The following represent how many people voted for each category.

    Pacing How Funny Overall Rating
 1   0
 0
 0
 
 2   0
 0
 0
 
 3   1
 0
 0
 
 4   0
 1
 1
 
 5   4
 4
 4
 

User Comments

Comments are subject to review, and can be removed by the administration of the site at any time and for any reason.

John Barry - June 15, 2004 - Report this comment
Don't KTOS, but I hate Slimin' Bowel and his crappy show, so I love this parody.
EmiLoca - June 15, 2004 - Report this comment
Thanks John! For any others wishing to know the original song, I first heard it in our production of "Anything Goes". It's a very well-known Cole Porter song (assuming that any of his songs are well-known), and it involves two people spouting off the strangest of compliments to each other. Naturally, it reminded me of Cowell spouting off the foulest of degradations towards the AI contestants. (All that should have definitely been added to the italicized portion on top.)
Leo Jay - June 15, 2004 - Report this comment
Well, you started with a 5-5-5 to begin with, just for starting with the tricky verse instead of understandably copping out starting with the chorus. Then you get major props for dealing with all the internal rhyme and staggered meter this song demands ("I sure like your head/with the nappy dreadlock hair" -- nicely done!), and then you get bonus points for nicely drawn character outlines and the interplay between them.

I used this tune once for an ode to 'West Wing' character C.J. Cregg, written in rap/urban street dialect, that I posted on a fansite ("She Da Bomb"). You'll forgive me if I take inspiration from you and use Porter's tune again to inspire a new parody (completely unrelated, of course -- I know nothing about 'Idol', though you've given me a very good sense here of what each judge is like).
Leo Jay - June 15, 2004 - Report this comment
Sorry, just had to add, Paula's "never quit..." with Simon interjecting "...your job" is brilliant. Funny, ironic, perfect encapsulation of their contrasting attitudes. Brilliant.
Leo Jay - June 15, 2004 - Report this comment
Oh my, I'm so enchanted with this I keep coming back for a re-read.
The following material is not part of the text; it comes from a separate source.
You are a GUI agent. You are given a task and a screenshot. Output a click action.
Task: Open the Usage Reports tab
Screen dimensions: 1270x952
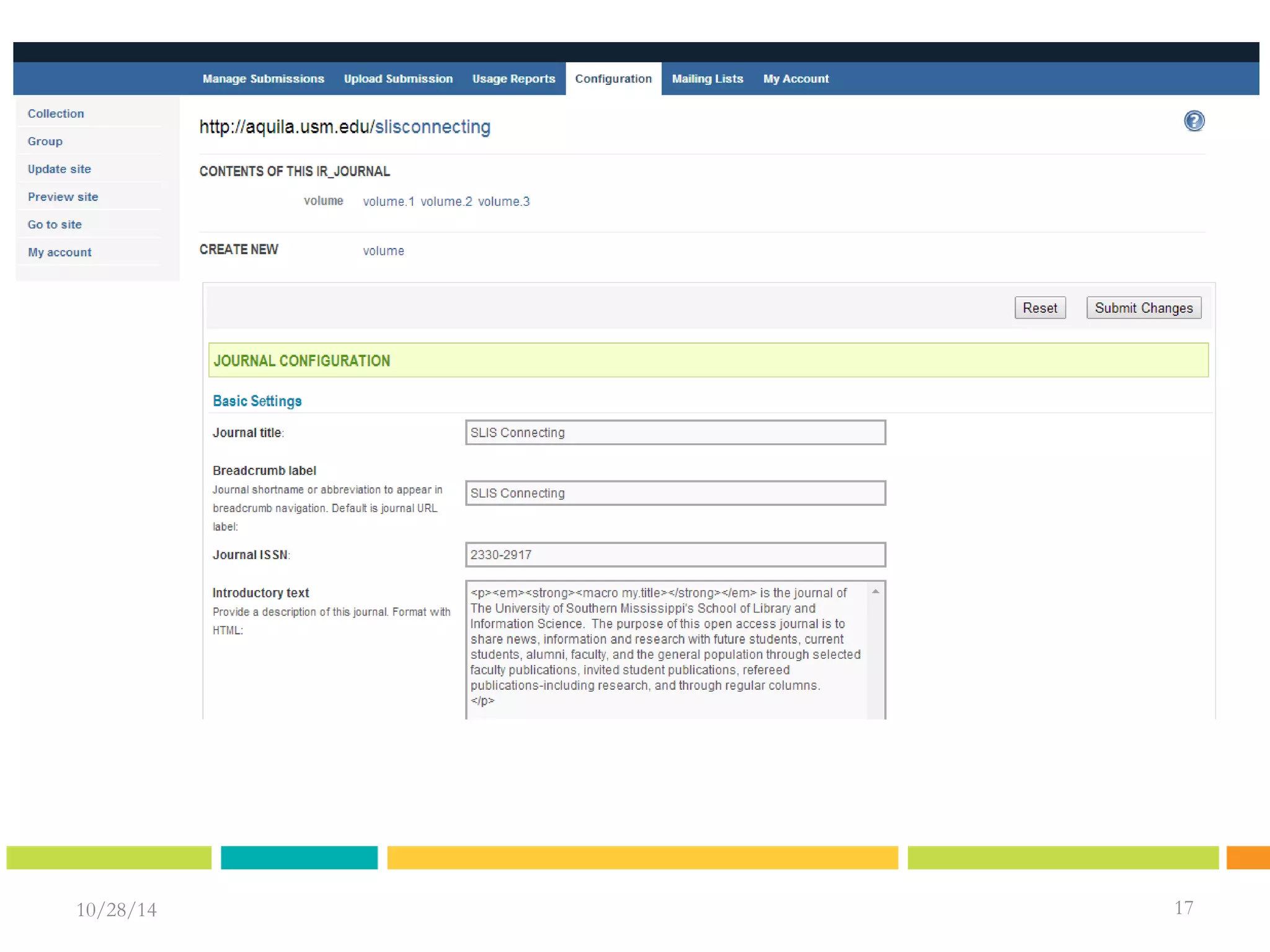[513, 79]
Hey, you should have had Randy say "fiddy dollas". Gotta take off points for that and lower you to a 5-5-5. Ok, I'll shut up now. (I'm not usually anywhere near so annoying -- this thing just has me giddy...)
Claude Prez - June 15, 2004 - Report this comment
My favorite part was "Here, have some candy". But the whole thing was very very good.
EmiLoca - June 15, 2004 - Report this comment
*tears up* Ah, the bliss of receiving positive feedback! Thank you, Leo Jay, for your comments! You have no idea how much my head...er, heart...swells from people being so specifically honest about what they thought of your parody. And lo and behold! Someone thought it was okay! I think I'm going to go hug something now.
Leo Jay - June 15, 2004 - Report this comment
Just saw your pic on the boards -- you mean you're CUTE too?
Leo Jay - June 15, 2004 - Report this comment
ok, you're gonna need a virtual restraining order soon... sorry.
EmiLoca - June 15, 2004 - Report this comment
It's all right. I only issue virtual restraining orders on the ones who send me THEIR pictures. ;-)
Leo Jay - June 15, 2004 - Report this comment
Oh... [sighs] ok... ignore the attachment on the email then. :-)

[Good lord, if my girlfriend googles my comments, I'm in trouble.. :-p]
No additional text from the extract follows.